Articles: Filipino and Tagalog, Not So Simple / How to Value Our Languages


Ricardo Ma. Nolasco, Ph.D.
Chair, Komisyon sa Wikang Filipino
August 24, 2007

To most Filipinos, only the national language is a language, and all the rest are dialects. Not quite so.

Linguists have a way of distinguishing a language from a dialect. This is the mutual intelligibility criterion. When speakers cannot understand one another, they speak different languages. When they can, they speak the same language, or dialects of the same language. It doesn’t matter if the speech variety has only five speakers or a million; or if it has a writing system or not; or if it is spoken in only one barangay or in an entire province. All these do not count in defining a language.

On this basis, Ilocano, Cebuano, Kapampangan, Pangasinan, Hiligaynon, Bikol, Butuanon and Meranao to name a few, are not dialects but languages. Variations of a language, like Dumaguete-Cebuano, Davao-Cebuano and Iligan-Cebuano, are called dialects.

The Komisyon sa Wikang Filipino or KWF has recorded around 170 languages in the country. The dialect count could reach 500. We are the 10th most linguistically diverse country in the world. Papua New Guinea is number one.

Are “Tagalog,” “Pilipino” and “Filipino” different languages? No, they are mutually intelligible varieties, and therefore belong to one language. According to the KWF, Filipino is that speech variety spoken in Metro Manila and other urban centers where different ethnic groups meet. It is the most prestigious variety of Tagalog and the language used by the national mass media.

The other yardstick for distinguishing a language from a dialect is: different grammar, different language. “Filipino”, “Pilipino” and “Tagalog” share identical grammar. They have the same determiners (ang, ng and sa); the same personal pronouns (siya, ako, niya, kanila, etc); the same demonstrative pronouns (ito, iyan, doon, etc); the same linkers (na, at and ay); the same particles (na and pa); and the same verbal affixes -in, -an, i- and -um-. In short, same grammar, same language.

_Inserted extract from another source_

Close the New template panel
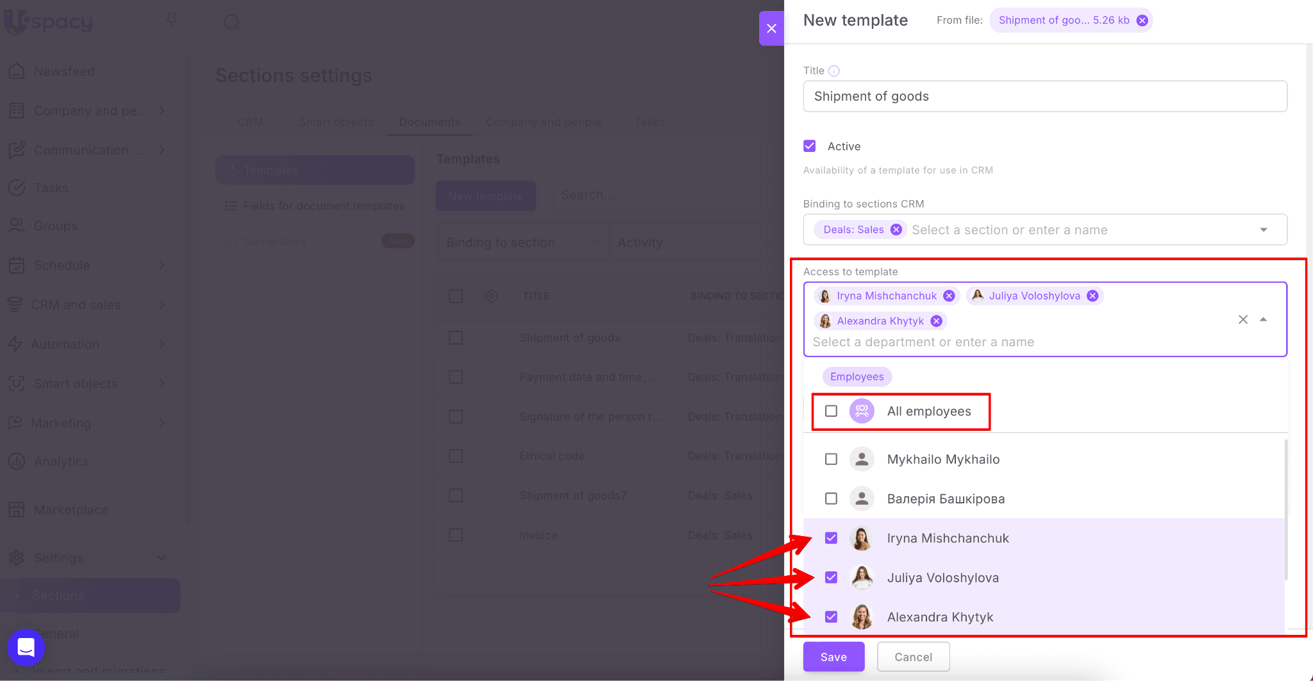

Certain academicians equate Tagalog with “purist” usage and Filipino with “non-purist” usage. To them, “pulong” and “gurô” are Tagalog words, while “miting” and “titser” are Filipino words. Word borrowing however is not a reliable basis for language differentiation. Zamboangueño (Chavacano) borrowed heavily from Spanish but evolved a different grammar from Spanish. It cannot be understood by Spanish speakers.

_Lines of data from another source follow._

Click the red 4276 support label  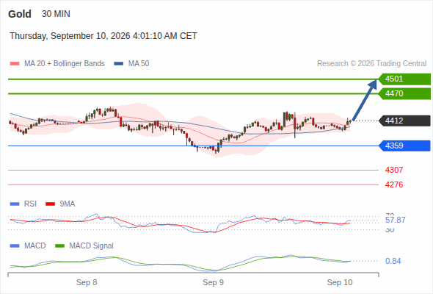click(x=394, y=184)
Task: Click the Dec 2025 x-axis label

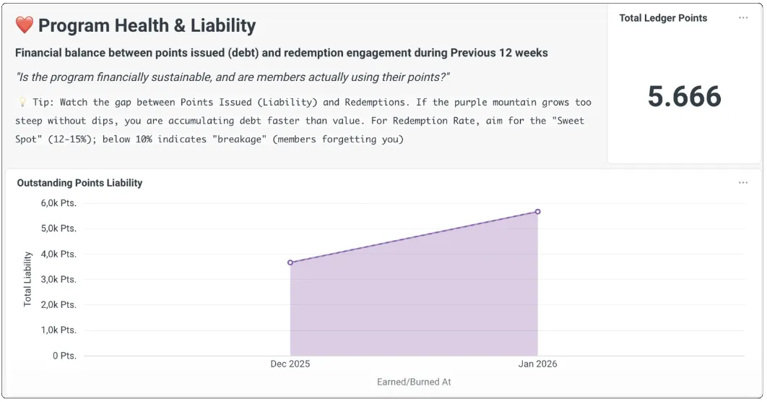Action: click(x=290, y=364)
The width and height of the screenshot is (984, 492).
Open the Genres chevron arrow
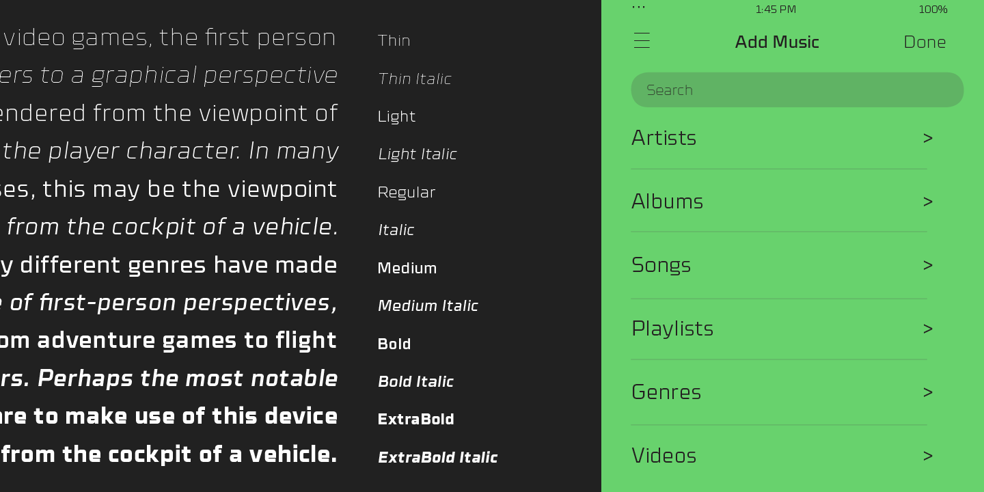click(x=927, y=392)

“Purism” has its uses too. I am not talking here of the salumpuwit and the salipawpaw type of purism. Salumpuwit is short for pangsalo ng puwit (“ass catcher”) and salipawpaw came from sasakyang lumilipad sa himpapawid (“a vehicle that flies”). These terms were invented in the 1960’s to purify the national language. Because silya and eroplano were already being used, this kind of purism didn’t make any sense and was repudiated by our people.

I subscribe to “purism” of the gasang type. Gasang is Cebuano and Tagalog for “coral” and kagasangan is for “coral reef.” If we persist in using the English term for the concept, or be content with the phonetic respelling (koral rif), the local term will die. One must not be afraid of teaching our audience new words when they are exact and appropriate for the occasion.

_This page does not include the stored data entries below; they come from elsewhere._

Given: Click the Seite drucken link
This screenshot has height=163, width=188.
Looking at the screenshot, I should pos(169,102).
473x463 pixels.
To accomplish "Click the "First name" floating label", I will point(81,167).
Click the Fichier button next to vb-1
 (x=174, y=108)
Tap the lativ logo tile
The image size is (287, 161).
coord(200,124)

But whether it is simple Tagalog or deep Tagalog, pure Tagalog or halu-halo Tagalog, it is still Tagalog. They all belong to one language.

Why then did we have to change the name from Tagalog, to Pilipino then to Filipino?

The reasons are largely socio-linguistic. From being a language confined to native Tagalogs and their provinces, Tagalog has grown into being the common language of an entire people. It has become nationwide. Non-native speakers of Tagalog outnumber native speakers. Based on the 2000 census, 9 out of 10 Filipinos now speak and understand it with varying degrees of mastery. Even as far south as Tawi-Tawi, there are speakers of the national language. Inter-ethnic communication through the national language has become a reality. Thanks to TV, radio, movies, comics, out-migration and the educational system.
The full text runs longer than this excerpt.